As an example of dependability metrics, these may include availability, safety, and/or predictability, although the introspection tool may analyze any aspect of system dependability. To provide a non-limiting example of a dependability-related rule and its associated warnings, a service owner may have a goal of maximizing availability through a spread deployment model and sets a guidance policy of anti-affinity deployments of the microservice replicas of their service. At the same time, a resource owner may have a goal of limiting privacy risks and sets a guidance policy that prefers affinization/co-location of service owner components. At initial deployment, the introspection tool may analyze these guidance policies and determine that they do not raise any issues. However, after new services are deployed (or are planned for deployment) that drive up utilization of the group of shared infrastructure resources, the introspection tool may re-analyze these guidance policies in the current environment (or for the predicted environment) and determine that the policies now conflict. As a result, the introspection tool may determine that under current/predicted conditions, the capacity demands do not permit enforcement of both polices. The warning message that the introspection tool may provide to the service owner may indicate that the target availability is not achievable. The warning message to the resource owner may indicate that a service owner's guidance policy impacts predictability requirements of particular service owners due to the shared network interface card (NIC) capacity demands.

As an example of security metrics, these may include trust, risk, privacy, and/or confidentiality, although the introspection tool may analyze any aspect of system security. To provide a non-limiting example of a security-related rule and its associated warnings, a service owner may have a goal of maximizing input/output capacity potential through a spread deployment model and sets a guidance policy of anti-affinity deployments of the microservice replicas of their service and also requires maximum privacy through avoidance of co-location with other tenants. At the same time, a resource owner may have a goal of limiting co-location with other tenants and sets a guidance policy that prefers affinization/co-location of service owner components. At initial deployment, the introspection tool may analyze these guidance policies and determine that they do not raise any issues. However, after new services are deployed (or planned for deployment) that drive up utilization of the group of shared infrastructure resources, the introspection tool may re-analyze these guidance policies in the current environment (or for the predicted environment) and determine that the policies now conflict. As a result, the introspection tool may determine that under current/predicted conditions, the capacity demands do not permit enforcement of both polices. The warning message the introspection tool may provide to the service owner may indicate that the target privacy risk level is not achievable. The warning message to the resource owner may indicate that a service owner's guidance policy impacts privacy risk requirements of particular service owners due to the co-location capacity demands.

◆ **Listing**
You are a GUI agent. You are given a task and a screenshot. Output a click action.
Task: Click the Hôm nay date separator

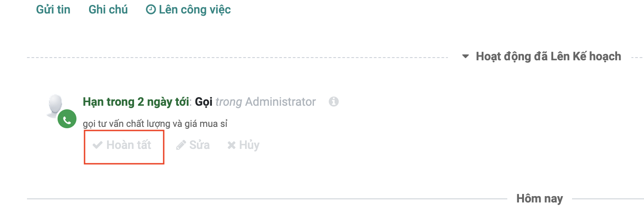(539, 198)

* * *

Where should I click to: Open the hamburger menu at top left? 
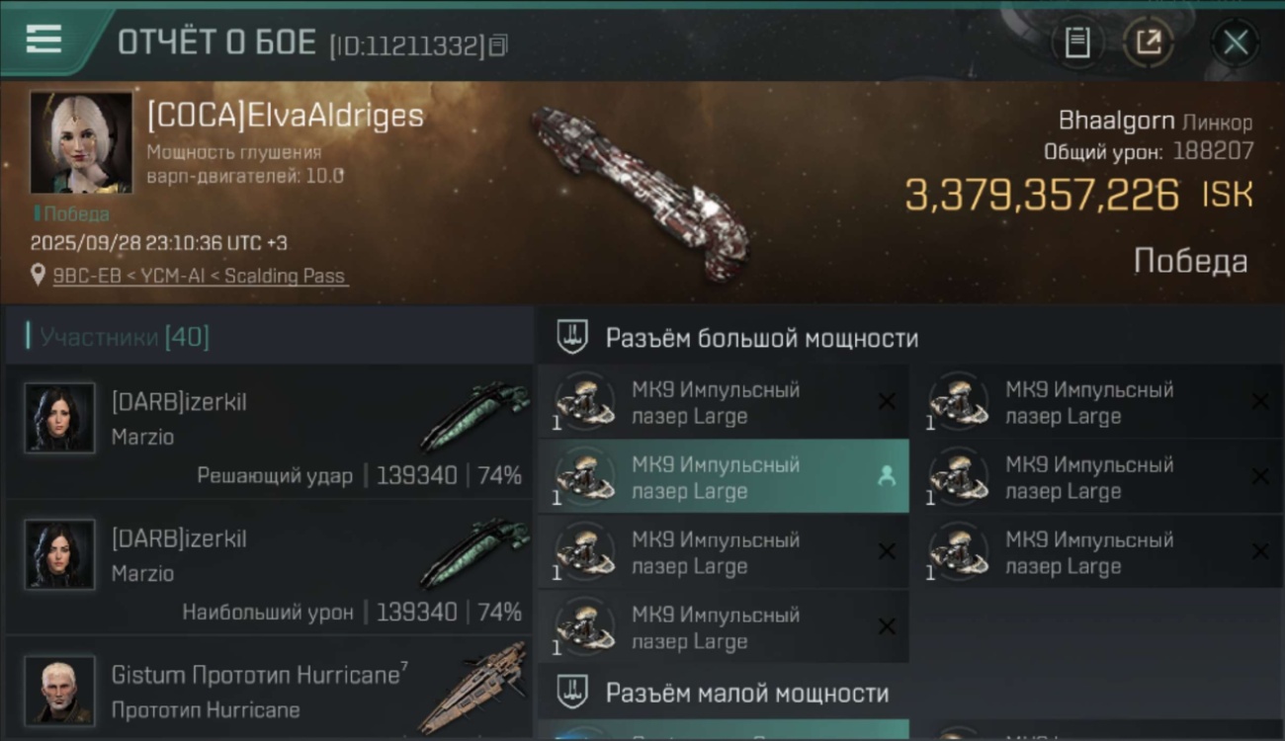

◆ **Job**
In the excerpt on policy conflicts, why are guidance policies that raise no issues at initial deployment later found to conflict? Answer in one to three sentences. Rely only on the excerpt on policy conflicts, not on the items.

◆ **Response**
New services that are deployed or planned for deployment drive up utilization of the group of shared infrastructure resources. When the introspection tool re-analyzes the guidance policies in the current or predicted environment, it determines that the capacity demands no longer permit enforcement of both policies.